After training a supervised machine learning model (e.g., a neural network or a multinomial logistic regression model), the exception analyzer analyzes 150 incoming exception notifications, such as the following:

Data Data Ingest Producing Determined Component Component Probable Exception Type/Class ID ID Cause java.lang.ReflectiveOperationException 0x56 0x23 Code Error java.lang.NumberFormatException 0x95 0x85 Data Error java.lang.ClassCastException 0xbf 0x8e Code Error java.lang.RuntimeException 0x90 0x09 Ignore Java.lang.NumberFormatException 0x2a 0x69 Data Error java.lang.ClassNotFoundException 0x04 0xe2 Code Error

Selecting and Performing the Reaction

Based on the analysis 150 of the exception, the exception analyzer chooses and selects 160 a reaction to the exception for the exception remediator to perform based on the determined probable cause. Once a reaction is selected 160, it may be provided 170 to the exception remediator. Once the exception remediator obtains 180 the reaction, it may perform it 190. The technology and protocols used to provide 170 and obtain 180 the remediation may be any appropriate, including those used to provide 130 and obtain 140 the exception notification.

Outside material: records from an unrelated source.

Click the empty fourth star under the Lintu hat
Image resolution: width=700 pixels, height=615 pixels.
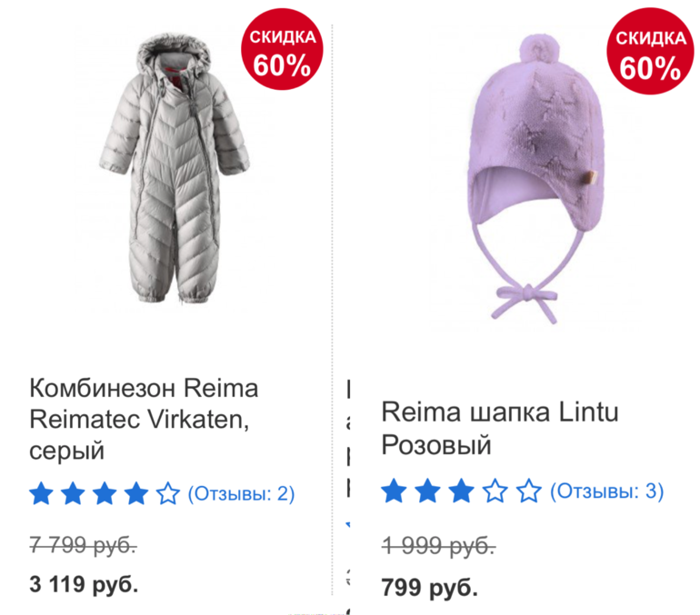[x=495, y=492]
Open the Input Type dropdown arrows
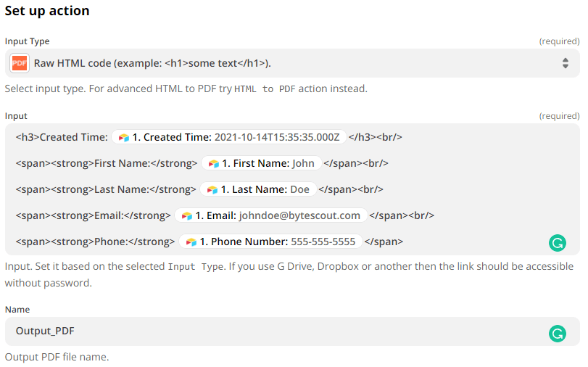Screen dimensions: 588x367 (566, 64)
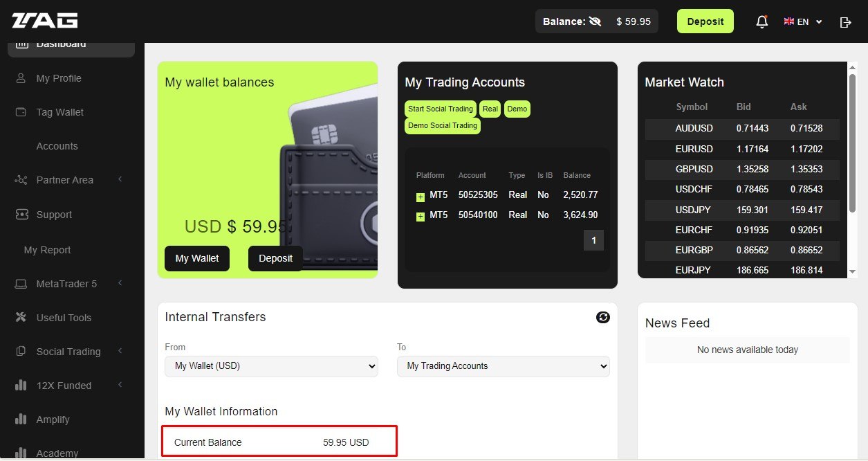Click the Tag Wallet sidebar icon
The image size is (868, 461).
(x=21, y=112)
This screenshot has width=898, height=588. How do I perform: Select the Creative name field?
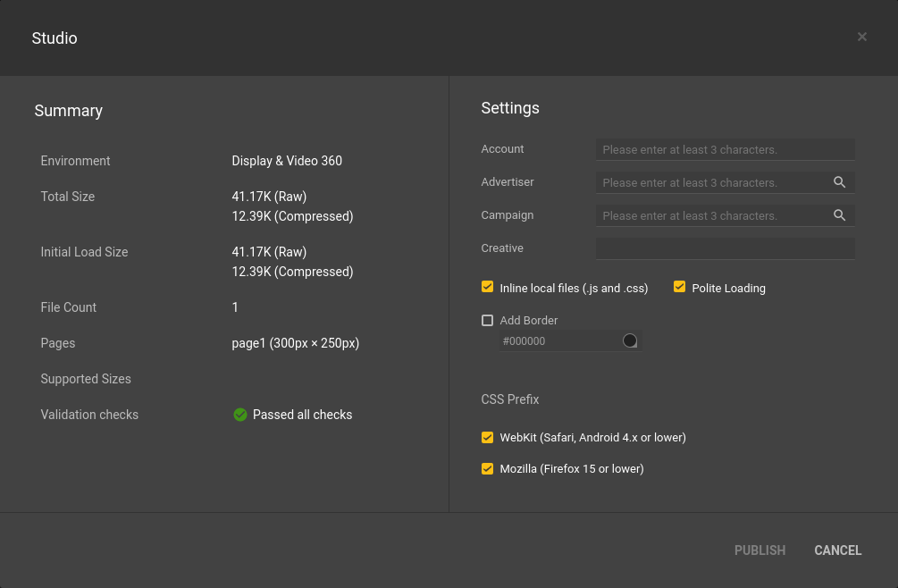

In some embodiments, the reaction selected 150 can be one or more of the following, or a subset or a superset thereof:

- automatically rolling back the particular data ingest component to a prior software version,
- creating a troubleshooting ticket for the exception in a troubleshooting ticketing system,
- generating an alert for the exception using an alert generation system, and
- sending an electronic message about the exception to troubleshooting personnel.

In some embodiments, if the exception analyzer determines that the probable cause of the exception is a code error, then the exception analyzer may select a reaction that includes automatically rolling back the particular data ingest component to a prior software version of the particular data ingest component (or the application component thereof).

In some embodiments, if the exception analyzer determines that the probable cause of the exception is a code error or a data error, then the exception analyzer may select a reaction that includes creating a troubleshooting ticket for the exception in a troubleshooting ticketing system. The troubleshooting ticket created may indicate the probable cause (i.e., code error or data error) to jumpstart the troubleshooting process.

In some embodiments, if the exception analyzer determines that the probable cause of the exception is a code error or a data error, then the exception analyzer may select a reaction that includes generating an alert for the exception using an alert generation system. The alert generated created may indicate the probable cause (i.e., code error or data error) to jumpstart the troubleshooting process.

In some embodiments, if the exception analyzer determines that the probable cause of the exception is a code error or a data error, then the exception analyzer may select a reaction that includes sending an electronic message about the exception to troubleshooting personnel. The electronic message sent may indicate the probable cause (i.e., code error or data error) to jumpstart the troubleshooting process.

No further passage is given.